Thought Catalog
January 4, 2017

Someday All Your Broken Pieces Will Heal, And Someday Is Today

Report This Article
What is the issue?
Serkan Göktay
Serkan Göktay

I was 23 and you were 28.

We were sitting on the sand side by side, the waves kissing our feet as we talked for hours while we ignored the scorching sun.

Our fingers laced around each other’s hands as you promised that you would never let me go.

And in that very moment, we knew that it would be the start of something beautiful.

I was 24 and you were 29.

On our first anniversary, you surprised me with a bouquet of white roses because you knew it was my favorite and we danced to my favorite Coldplay song. It was magical and romantic that I cried out of happiness. You were never a romantic guy.

Little did I know, after a week, you would leave me without a note, without a goodbye.

I remembered all of your promises but you’ve thrown them all away. Things started to go downhill and my nightmares began.

I pictured us dancing to “The Scientist” that night. If only I knew that was the last time, I would have hugged you longer. And I thought, maybe it was your way of saying goodbye. But no, I refused to accept that you would do that to me.

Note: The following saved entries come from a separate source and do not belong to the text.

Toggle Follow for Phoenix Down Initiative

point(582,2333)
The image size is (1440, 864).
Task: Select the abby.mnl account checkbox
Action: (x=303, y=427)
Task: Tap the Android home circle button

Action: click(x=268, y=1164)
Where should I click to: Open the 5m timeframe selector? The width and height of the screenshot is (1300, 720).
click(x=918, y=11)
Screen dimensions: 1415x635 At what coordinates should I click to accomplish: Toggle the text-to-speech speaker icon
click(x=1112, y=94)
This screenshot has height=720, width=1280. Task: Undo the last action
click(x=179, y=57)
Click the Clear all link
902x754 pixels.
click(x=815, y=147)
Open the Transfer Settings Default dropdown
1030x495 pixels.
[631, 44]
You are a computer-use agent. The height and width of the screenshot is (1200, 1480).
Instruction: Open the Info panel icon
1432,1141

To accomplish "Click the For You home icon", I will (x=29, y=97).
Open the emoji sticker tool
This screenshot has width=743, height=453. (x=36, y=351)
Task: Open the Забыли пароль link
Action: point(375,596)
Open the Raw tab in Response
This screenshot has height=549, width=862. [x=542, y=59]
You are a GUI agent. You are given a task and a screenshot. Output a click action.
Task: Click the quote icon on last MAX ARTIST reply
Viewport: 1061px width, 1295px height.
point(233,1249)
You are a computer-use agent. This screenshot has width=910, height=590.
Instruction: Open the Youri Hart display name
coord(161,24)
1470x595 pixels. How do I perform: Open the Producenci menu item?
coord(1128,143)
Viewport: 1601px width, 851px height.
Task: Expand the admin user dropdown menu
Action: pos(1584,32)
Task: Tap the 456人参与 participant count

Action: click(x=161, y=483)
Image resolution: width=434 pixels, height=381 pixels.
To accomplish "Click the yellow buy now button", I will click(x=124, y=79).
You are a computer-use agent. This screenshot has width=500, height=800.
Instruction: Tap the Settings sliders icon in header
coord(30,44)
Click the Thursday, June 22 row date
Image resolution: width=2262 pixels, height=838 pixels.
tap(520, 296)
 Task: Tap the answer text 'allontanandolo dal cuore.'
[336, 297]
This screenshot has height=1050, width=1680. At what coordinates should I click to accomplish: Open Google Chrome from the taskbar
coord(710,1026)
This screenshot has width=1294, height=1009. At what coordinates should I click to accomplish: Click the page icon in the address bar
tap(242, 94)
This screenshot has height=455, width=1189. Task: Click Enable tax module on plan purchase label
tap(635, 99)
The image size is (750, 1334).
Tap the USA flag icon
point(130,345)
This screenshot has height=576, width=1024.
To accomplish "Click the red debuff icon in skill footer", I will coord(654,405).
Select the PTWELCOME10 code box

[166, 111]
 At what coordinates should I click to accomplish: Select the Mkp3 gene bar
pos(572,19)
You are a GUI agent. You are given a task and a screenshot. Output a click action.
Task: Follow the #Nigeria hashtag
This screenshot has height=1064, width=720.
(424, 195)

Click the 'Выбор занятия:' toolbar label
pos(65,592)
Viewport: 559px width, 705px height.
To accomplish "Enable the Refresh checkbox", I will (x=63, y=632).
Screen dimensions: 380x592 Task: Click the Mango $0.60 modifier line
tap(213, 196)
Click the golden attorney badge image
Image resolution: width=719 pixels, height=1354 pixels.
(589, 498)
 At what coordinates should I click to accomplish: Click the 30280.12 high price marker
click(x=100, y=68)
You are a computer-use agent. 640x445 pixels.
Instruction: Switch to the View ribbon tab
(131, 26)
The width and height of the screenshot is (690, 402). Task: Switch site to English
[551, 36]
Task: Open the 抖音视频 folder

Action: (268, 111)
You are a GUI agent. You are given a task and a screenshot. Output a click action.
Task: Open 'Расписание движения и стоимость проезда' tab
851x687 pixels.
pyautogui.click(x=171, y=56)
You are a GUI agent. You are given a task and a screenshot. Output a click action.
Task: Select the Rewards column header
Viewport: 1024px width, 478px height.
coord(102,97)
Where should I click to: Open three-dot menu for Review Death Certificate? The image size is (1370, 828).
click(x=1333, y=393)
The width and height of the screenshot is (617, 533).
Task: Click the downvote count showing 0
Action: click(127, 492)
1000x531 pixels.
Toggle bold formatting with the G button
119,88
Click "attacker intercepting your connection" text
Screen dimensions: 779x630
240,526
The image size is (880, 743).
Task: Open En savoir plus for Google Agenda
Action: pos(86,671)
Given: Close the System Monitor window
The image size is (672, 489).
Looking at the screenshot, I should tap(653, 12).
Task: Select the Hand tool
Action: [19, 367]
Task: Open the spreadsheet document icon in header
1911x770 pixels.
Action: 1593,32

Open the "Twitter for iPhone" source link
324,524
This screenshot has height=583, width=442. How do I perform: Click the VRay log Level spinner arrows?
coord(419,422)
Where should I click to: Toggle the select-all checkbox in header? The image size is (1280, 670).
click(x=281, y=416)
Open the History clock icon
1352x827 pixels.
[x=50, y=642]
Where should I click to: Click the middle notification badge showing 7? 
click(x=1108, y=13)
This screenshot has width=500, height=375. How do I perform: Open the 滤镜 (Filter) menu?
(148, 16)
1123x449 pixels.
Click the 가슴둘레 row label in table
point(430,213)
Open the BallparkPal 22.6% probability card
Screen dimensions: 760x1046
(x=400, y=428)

I was left there alone as my world came shattering down on me. I never knew heartbreak could hurt like that. It felt like my whole body was being stabbed.

How can something beautiful turn into something loathsome?

Days turned into weeks and weeks turned into months.

I wanted to sleep and never wake up. I wished that it was only a bad dream but unfortunately, it was not.

I knew that I was sinking but I let myself drown.

I was 25 and you were 30.

No matter how I convinced myself that I was ready to let you go, honestly, at that time, I wasn’t. I was lying to my friends, to my family and especially myself. I just wanted everybody to see that I was okay when I was not.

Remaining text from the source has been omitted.